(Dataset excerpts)
# # #
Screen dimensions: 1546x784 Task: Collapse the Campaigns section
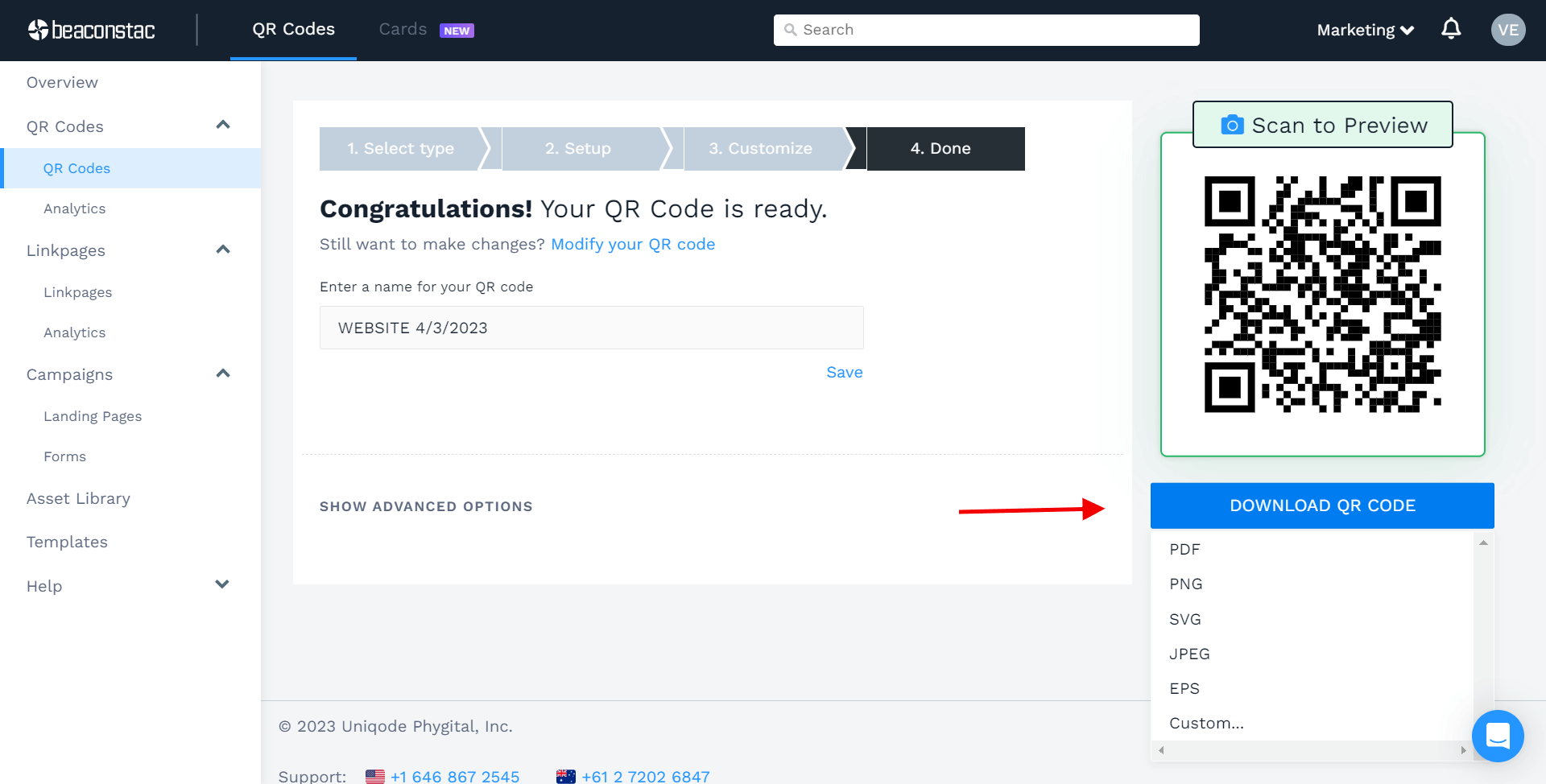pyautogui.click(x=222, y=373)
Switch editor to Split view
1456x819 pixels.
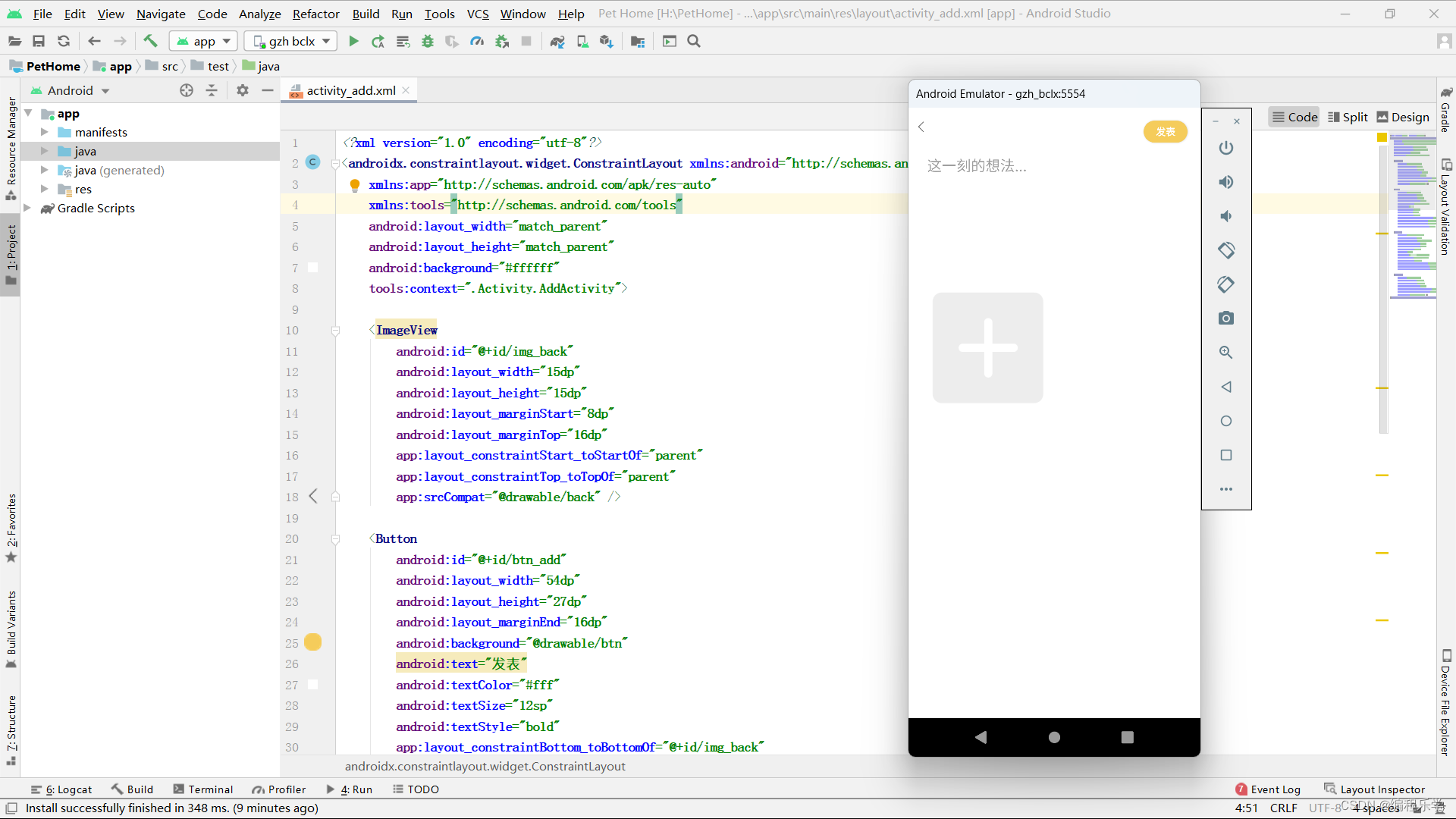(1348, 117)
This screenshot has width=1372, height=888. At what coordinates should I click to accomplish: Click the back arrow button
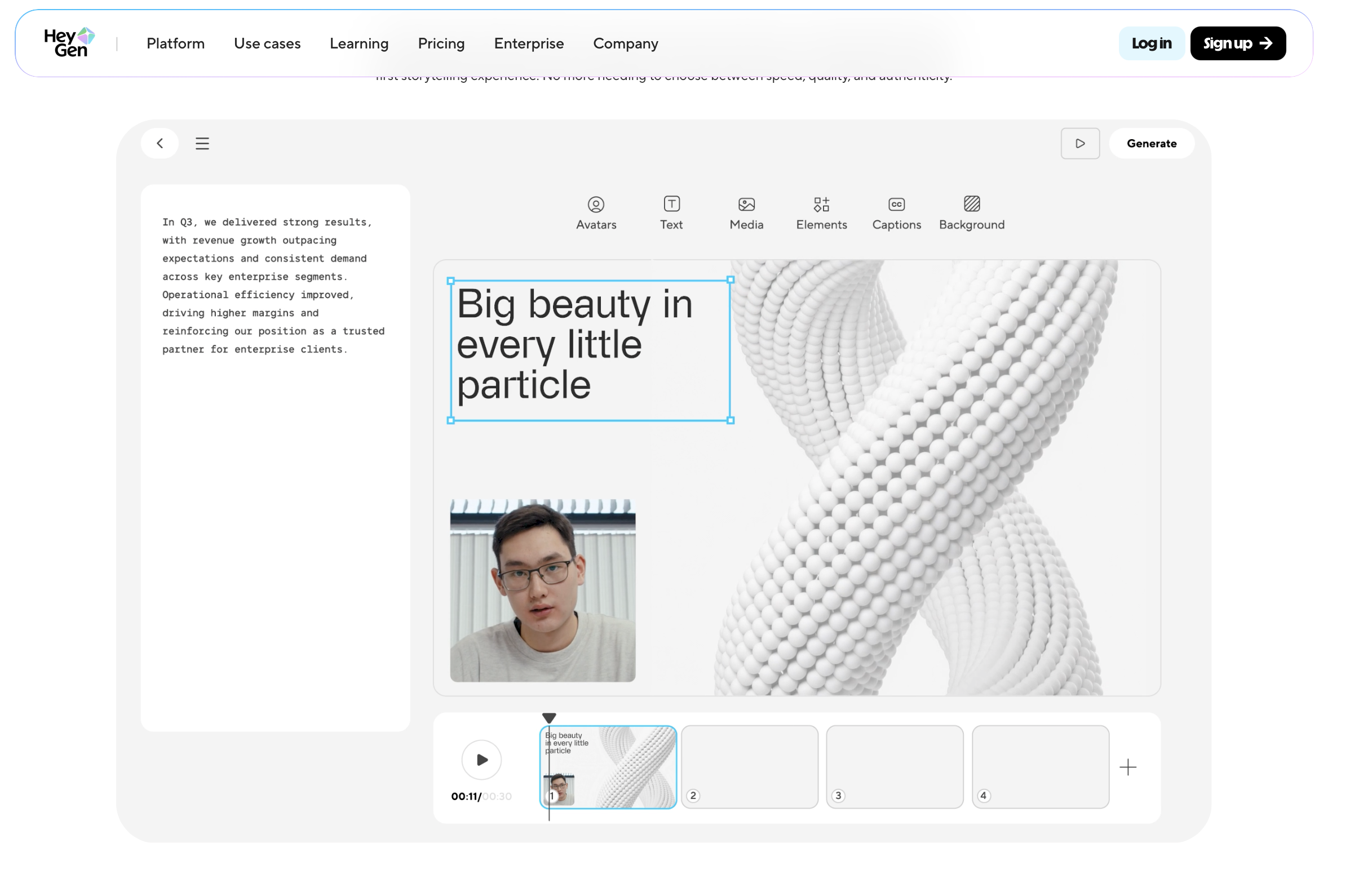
# # #
The lines to repeat start at the one holding "1456x819 pixels." and run through the last line of the records above; write them out exactly, both ends included, but not the pictures.

1456x819 pixels.
(1348, 117)
This screenshot has width=1372, height=888. At what coordinates should I click to accomplish: Click the back arrow button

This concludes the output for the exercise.